Average speed and magnitude of average velocity may be very different, especially in a motion where there are changes in direction. An extreme example will be a motion where an object returns to the original place after some time - the magnitude of average velocity in this case will be zero but average speed will not be zero.

Example 4.21. Average Speed versus Average Velocity.

Google maps shows that a road trip from Boston to Los Angeles will cover \(4800 \text{ km}\) and take \(48 \text{ hr}\text{.}\) If you were to dig a direct tunnel through the Earth between Boston and Los Angeles, you would find that the direct distance is approximately \(4100 \text{ km}\text{.}\)

(a) What is the average speed for the trip in km/h? (b) What is the average velocity for the trip?

Answer.

(a) \(100\text{ km/hr}\text{,}\) (b) \(84\text{ km/h}\) in the direction in tunnel from Boston to Los Angeles.

Solution 1. a

To obtain average speed, we divide the actual distance, as given by the road trip distance, by time.

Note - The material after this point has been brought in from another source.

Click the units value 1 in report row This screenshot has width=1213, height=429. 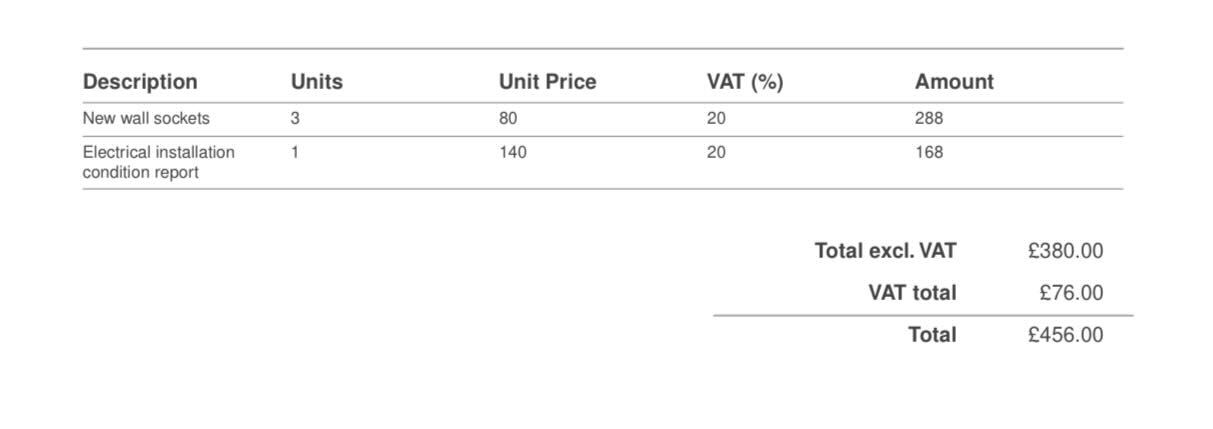click(295, 152)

\begin{equation*} v_s = \dfrac{4800 \text{ km}}{48 \text{ hr}} = 100\text{ km/hr}. \end{equation*}

Solution 2. b

Average velocity \((\vec v_{\text{ave}})\) is a vector - so, we need to specify both the magnitude and direction.

The direction here is simple to state: it is along the direct line from Boston towards Los Angeles, as in the tunnel.

The magnitude of the average velocity will be equal to the direct distance, not the distance on the road trip, divided by time.

\begin{equation*} v_{\text{ave}} = \dfrac{4100\text{ km}}{48\text{ hr}} = 84\text{ km/h}. \end{equation*}

Subsection 4.3.3 Instantaneous Velocity - Formal Definition

Average velocity and average speed do not tell us motion moment-by-moment. For that, Isaac Newton introduced the concept of instantaneous velocity based on concepts of limit and infinitesimal intervals.

If you find average velocity using Eq. (4.13) for different interval values, i.e., different values of \(\Delta t\) in, say, from \(t\) to \(t+\Delta t\) interval, you will find that you get different magnitude and directions of average velocities. Newton noticed that, as \(\Delta t\) become increasingly small, the differences in average velocities become less and less pronounced in a well-defined way such that it is possible to define a unique velocity in the limit \(\Delta t\rightarrow 0\text{.}\) Furthermore, \(\Delta t\rightarrow 0\) limit also makes \(t\) to \(t+\Delta t\) interval to be of “zero size”, thus giving us information about motion at instant \(t\).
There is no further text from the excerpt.